=== Assigned task ===
Output range, inclusive: from the line containing "You are a GUI agent. The screenshot is 1920×1080." to the line containing "Cookie-Details (810, 522)". Restate those lines from the data below word for word and only those.

=== Supplied material ===
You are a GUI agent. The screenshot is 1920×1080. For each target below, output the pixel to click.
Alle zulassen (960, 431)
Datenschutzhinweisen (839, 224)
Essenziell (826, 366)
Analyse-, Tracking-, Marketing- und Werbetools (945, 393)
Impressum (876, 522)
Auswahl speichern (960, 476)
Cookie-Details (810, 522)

* * *

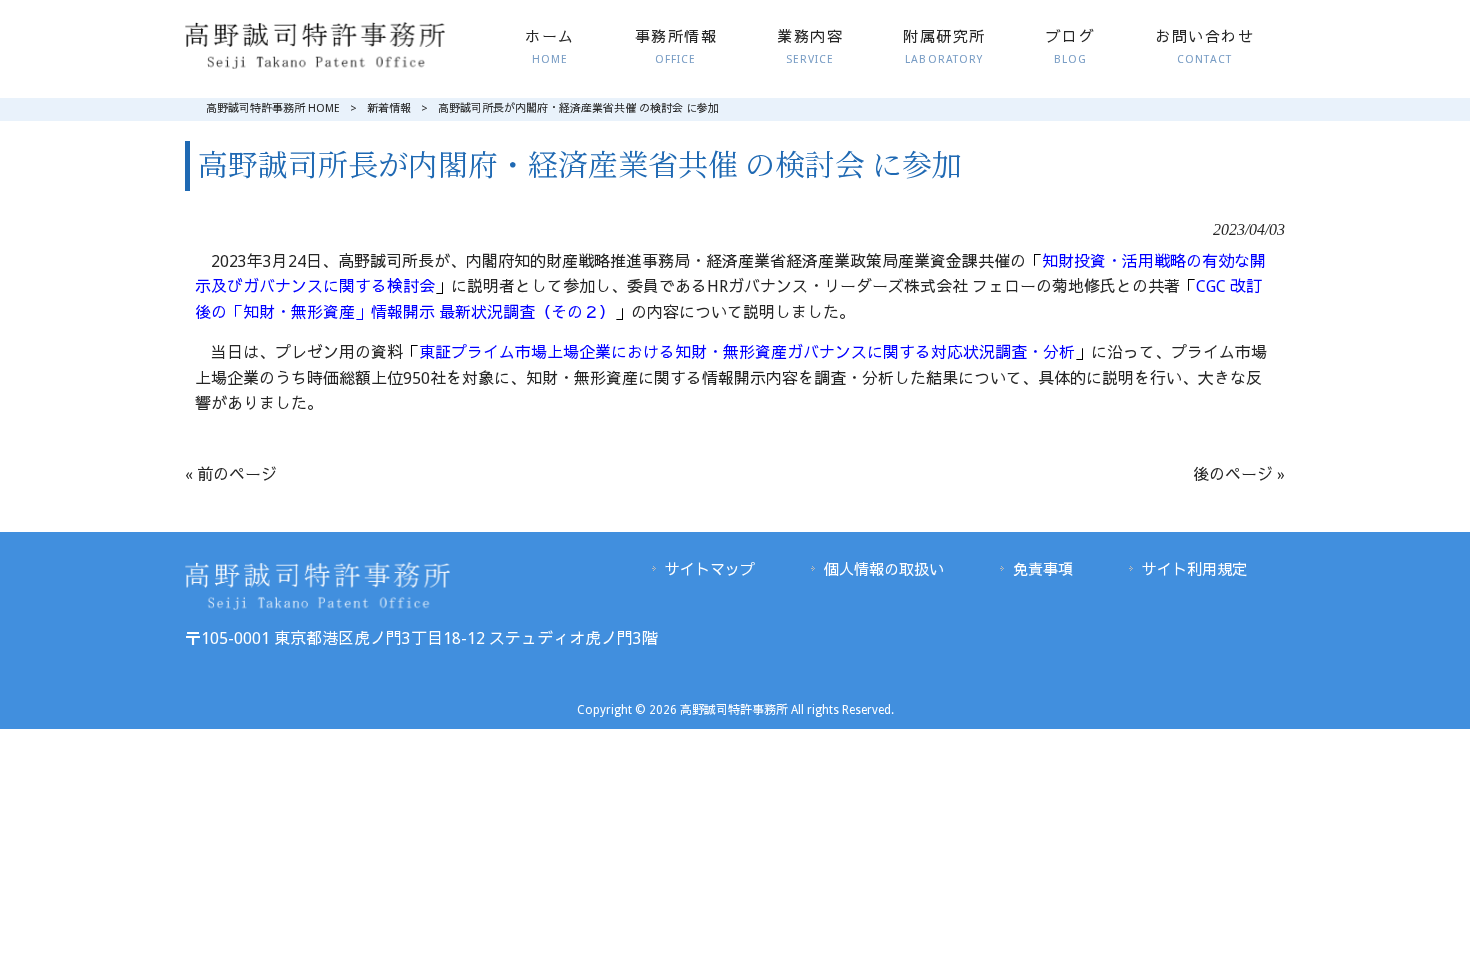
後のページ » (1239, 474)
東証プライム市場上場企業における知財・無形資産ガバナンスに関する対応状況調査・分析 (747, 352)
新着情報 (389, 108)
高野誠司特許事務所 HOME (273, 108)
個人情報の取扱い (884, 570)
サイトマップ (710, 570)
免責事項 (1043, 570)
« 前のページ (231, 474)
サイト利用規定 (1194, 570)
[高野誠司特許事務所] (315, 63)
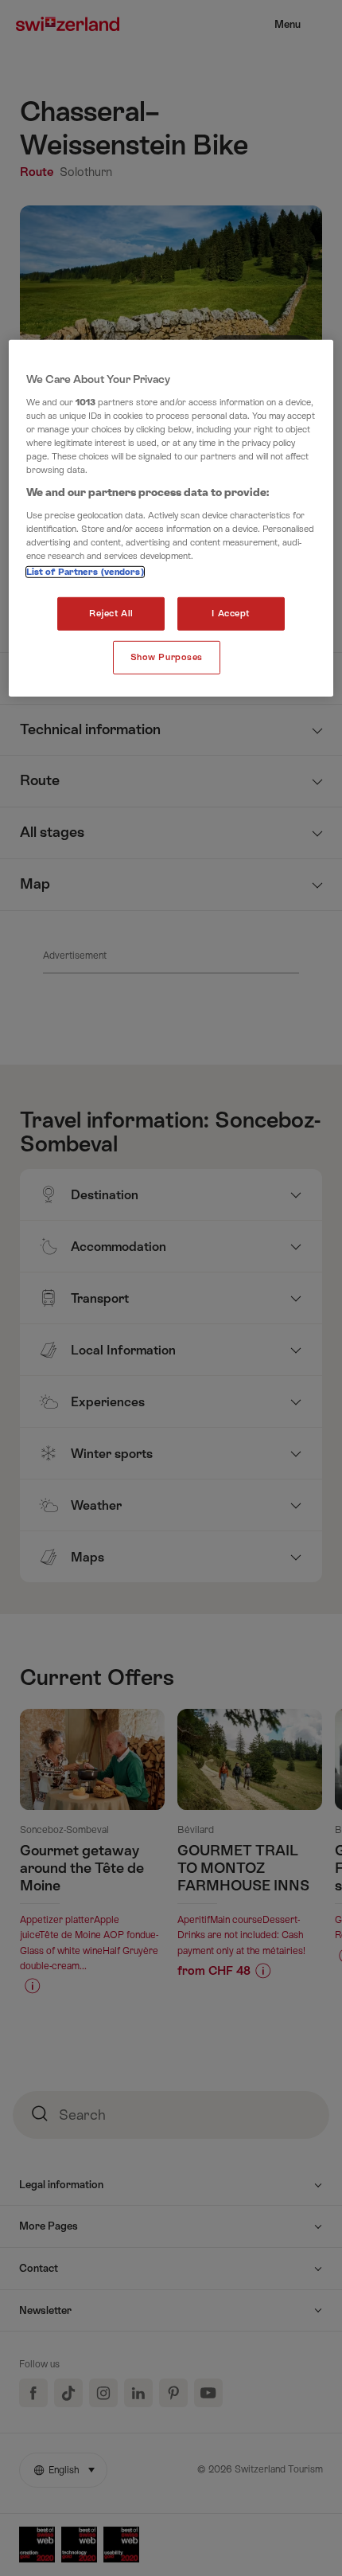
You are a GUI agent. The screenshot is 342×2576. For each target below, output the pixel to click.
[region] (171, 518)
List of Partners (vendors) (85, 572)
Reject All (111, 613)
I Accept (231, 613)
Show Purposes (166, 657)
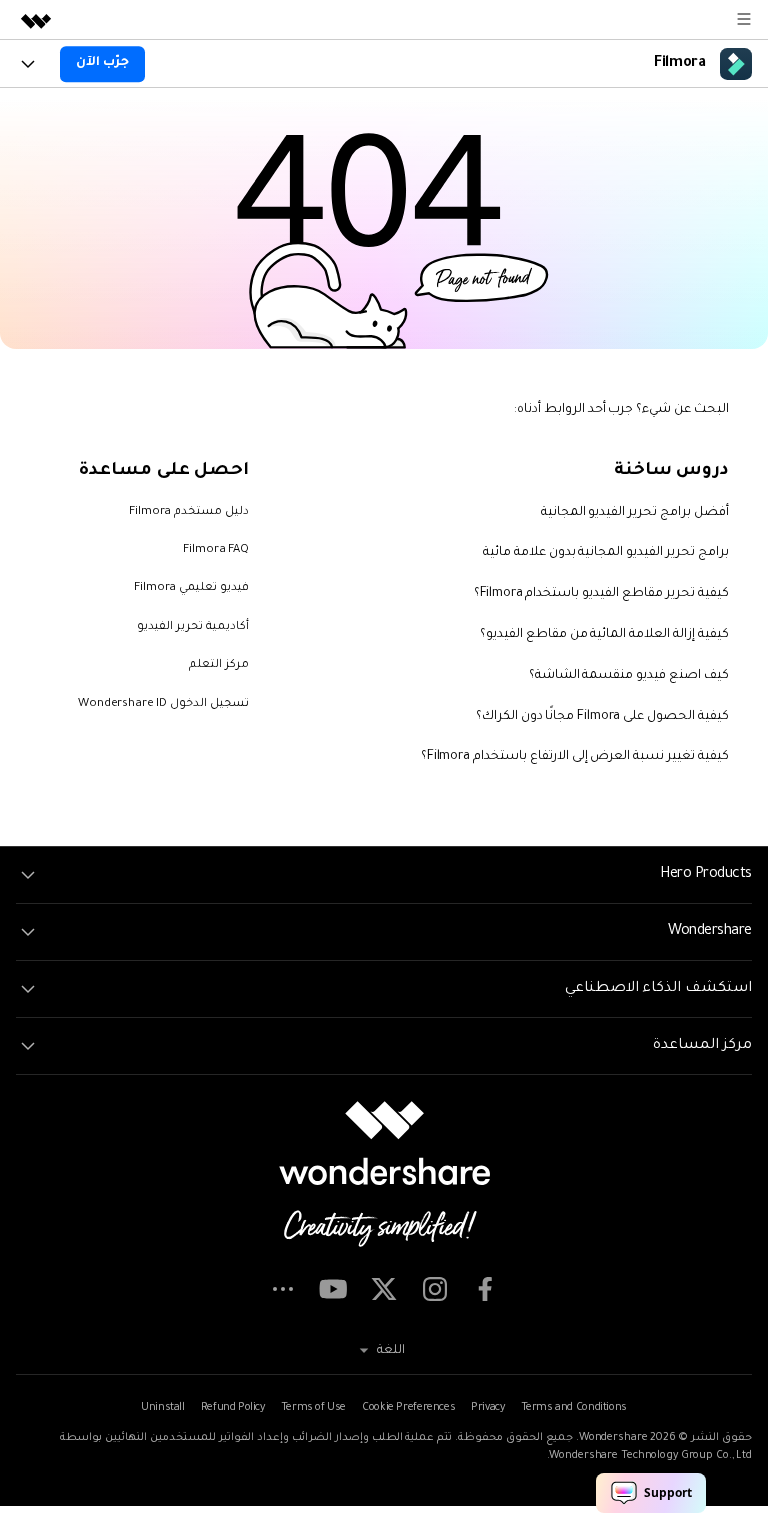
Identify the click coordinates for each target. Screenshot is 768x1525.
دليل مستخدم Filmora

=== Solution for this exercise ===
You are a GUI agent. The screenshot is 1920×1080. For each target below, output the pixel to click.
Alle zulassen (960, 431)
Datenschutzhinweisen (839, 224)
Essenziell (826, 366)
Analyse-, Tracking-, Marketing- und Werbetools (945, 393)
Impressum (876, 522)
Auswahl speichern (960, 476)
Cookie-Details (810, 522)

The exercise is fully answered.